Gary's Notebook


How to Fix Detached Head in Git

Posted on 2019-03-09

You did something and ended up in the detach head branch. You don’t know how you ended up here but you did. But you want to keep everything as they are right now and make the current branch the master, instead of merging. (Note: to check your current branch, run git branch, the starred one is your current branch)

Don’t freak out, but be careful what you do because one misstep might mean hours of work go right down the drain.

Before you do anything, I would suggest manually copy and paste your current code into a different folder in case you do fall off the cliff.

Ok, let’s try to fix this:

First, run git checkout temp. This will create a temp branch that is identical to the code you have now.

Next, run git checkout master. This will get rid of the detached head. You will see you code reverting to that of the original master branch, but don’t panic - you have the code saved elsewhere.

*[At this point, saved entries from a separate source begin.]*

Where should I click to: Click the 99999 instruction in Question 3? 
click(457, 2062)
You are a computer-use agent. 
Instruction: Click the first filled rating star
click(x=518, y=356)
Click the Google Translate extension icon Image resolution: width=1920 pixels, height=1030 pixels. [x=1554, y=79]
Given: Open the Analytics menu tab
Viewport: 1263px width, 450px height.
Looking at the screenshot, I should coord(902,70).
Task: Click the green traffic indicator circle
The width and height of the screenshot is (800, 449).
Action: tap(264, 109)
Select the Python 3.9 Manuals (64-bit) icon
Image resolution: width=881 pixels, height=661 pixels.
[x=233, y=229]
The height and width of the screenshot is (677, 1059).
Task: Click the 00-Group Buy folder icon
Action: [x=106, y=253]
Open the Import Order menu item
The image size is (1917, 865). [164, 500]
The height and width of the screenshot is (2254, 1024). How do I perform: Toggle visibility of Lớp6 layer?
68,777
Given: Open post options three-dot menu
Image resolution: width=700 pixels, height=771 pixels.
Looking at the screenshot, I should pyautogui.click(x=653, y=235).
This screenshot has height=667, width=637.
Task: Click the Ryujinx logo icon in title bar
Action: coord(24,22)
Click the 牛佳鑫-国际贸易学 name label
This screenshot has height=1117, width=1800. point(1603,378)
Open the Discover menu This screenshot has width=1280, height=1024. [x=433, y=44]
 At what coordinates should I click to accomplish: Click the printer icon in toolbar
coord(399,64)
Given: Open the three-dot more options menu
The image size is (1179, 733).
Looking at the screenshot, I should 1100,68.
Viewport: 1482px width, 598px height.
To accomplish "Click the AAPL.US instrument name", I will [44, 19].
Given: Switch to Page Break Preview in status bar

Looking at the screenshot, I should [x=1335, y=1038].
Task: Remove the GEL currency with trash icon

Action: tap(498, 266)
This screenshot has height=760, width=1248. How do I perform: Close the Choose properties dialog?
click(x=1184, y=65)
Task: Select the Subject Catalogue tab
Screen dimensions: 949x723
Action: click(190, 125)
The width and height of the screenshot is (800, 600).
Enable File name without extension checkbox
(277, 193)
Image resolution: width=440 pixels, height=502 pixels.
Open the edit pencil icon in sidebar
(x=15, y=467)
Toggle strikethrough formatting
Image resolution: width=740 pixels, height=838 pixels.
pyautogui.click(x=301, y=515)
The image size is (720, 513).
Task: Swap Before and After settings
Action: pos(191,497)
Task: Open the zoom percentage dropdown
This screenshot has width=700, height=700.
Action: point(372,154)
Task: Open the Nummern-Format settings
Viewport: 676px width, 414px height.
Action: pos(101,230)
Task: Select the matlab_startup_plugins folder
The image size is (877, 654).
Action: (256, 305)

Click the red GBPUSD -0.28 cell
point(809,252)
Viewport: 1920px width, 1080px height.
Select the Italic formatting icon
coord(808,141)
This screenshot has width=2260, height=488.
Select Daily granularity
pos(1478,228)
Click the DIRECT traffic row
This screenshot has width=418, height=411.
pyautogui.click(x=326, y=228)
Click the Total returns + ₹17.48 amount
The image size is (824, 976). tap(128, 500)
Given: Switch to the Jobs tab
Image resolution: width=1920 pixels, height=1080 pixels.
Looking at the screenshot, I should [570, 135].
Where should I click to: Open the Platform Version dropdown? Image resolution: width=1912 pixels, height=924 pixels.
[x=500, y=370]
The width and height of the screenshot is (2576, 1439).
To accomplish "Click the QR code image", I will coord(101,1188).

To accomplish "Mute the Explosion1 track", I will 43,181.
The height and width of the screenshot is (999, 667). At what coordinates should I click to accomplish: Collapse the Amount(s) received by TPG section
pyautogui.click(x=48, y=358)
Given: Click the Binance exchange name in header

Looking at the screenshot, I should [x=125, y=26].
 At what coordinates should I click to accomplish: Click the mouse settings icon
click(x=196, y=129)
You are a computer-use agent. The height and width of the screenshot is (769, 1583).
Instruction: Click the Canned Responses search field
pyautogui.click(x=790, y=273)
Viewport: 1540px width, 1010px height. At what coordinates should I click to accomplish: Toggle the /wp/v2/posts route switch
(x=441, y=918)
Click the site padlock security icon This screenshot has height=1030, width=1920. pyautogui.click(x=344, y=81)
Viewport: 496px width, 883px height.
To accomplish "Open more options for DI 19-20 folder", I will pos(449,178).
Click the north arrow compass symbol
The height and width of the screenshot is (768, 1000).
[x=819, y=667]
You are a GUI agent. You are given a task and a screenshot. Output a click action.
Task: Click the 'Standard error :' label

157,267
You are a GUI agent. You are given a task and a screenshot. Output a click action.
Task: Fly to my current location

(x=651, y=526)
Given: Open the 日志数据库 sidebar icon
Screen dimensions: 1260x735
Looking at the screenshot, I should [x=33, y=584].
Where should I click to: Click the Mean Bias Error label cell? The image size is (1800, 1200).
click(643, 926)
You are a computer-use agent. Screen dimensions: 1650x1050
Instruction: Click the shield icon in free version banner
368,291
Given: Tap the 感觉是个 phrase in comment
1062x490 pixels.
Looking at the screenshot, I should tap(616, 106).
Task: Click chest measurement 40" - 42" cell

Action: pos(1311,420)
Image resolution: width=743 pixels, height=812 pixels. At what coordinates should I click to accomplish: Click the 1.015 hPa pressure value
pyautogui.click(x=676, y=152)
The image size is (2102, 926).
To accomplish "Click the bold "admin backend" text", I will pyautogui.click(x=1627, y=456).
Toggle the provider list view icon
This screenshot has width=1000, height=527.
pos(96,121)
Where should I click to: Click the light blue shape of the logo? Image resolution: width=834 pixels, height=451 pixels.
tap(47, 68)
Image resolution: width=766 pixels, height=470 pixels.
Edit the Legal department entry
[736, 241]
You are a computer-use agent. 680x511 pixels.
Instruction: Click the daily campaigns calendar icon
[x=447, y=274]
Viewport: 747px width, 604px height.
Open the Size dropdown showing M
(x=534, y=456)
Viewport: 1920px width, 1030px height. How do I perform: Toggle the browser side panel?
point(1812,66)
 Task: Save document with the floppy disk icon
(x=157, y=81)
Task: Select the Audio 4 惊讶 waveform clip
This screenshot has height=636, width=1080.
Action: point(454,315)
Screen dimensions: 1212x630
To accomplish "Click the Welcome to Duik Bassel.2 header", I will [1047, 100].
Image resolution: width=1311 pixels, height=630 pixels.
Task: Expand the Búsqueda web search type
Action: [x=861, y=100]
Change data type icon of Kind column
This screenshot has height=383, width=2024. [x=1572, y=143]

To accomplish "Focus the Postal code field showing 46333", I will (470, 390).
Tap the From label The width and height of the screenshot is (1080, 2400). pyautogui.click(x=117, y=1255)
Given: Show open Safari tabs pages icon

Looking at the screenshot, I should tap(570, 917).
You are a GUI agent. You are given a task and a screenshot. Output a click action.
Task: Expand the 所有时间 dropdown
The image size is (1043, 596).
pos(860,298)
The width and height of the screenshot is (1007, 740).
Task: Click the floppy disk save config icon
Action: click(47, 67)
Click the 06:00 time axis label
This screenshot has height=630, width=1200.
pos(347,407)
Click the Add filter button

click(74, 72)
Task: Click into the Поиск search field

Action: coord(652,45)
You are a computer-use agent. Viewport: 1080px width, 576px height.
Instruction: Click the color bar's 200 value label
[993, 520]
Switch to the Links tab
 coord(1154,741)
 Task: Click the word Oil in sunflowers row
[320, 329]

Now, run git checkout temp again, this will switch you to the temp branch so that you can delete that hideous master branch.

Run git branch -d master to delete the master branch.

Run git branch -m master to rename your temp branch as the new master branch.

Now you should only have one branch called master, with the identical copy of the code that you had in the Detached Head State. Now, if you want the change to be reflected in your git remote (such as GitHub), there are quite a few ways to do it, but if you don’t care about preserving the commit history and just wants to upload your current code to your git remote. You can simply delete the original repository and start a new one. When you are done, run git push -u <remote> master. Now you should have the code you want both in your local computer and in your git remote.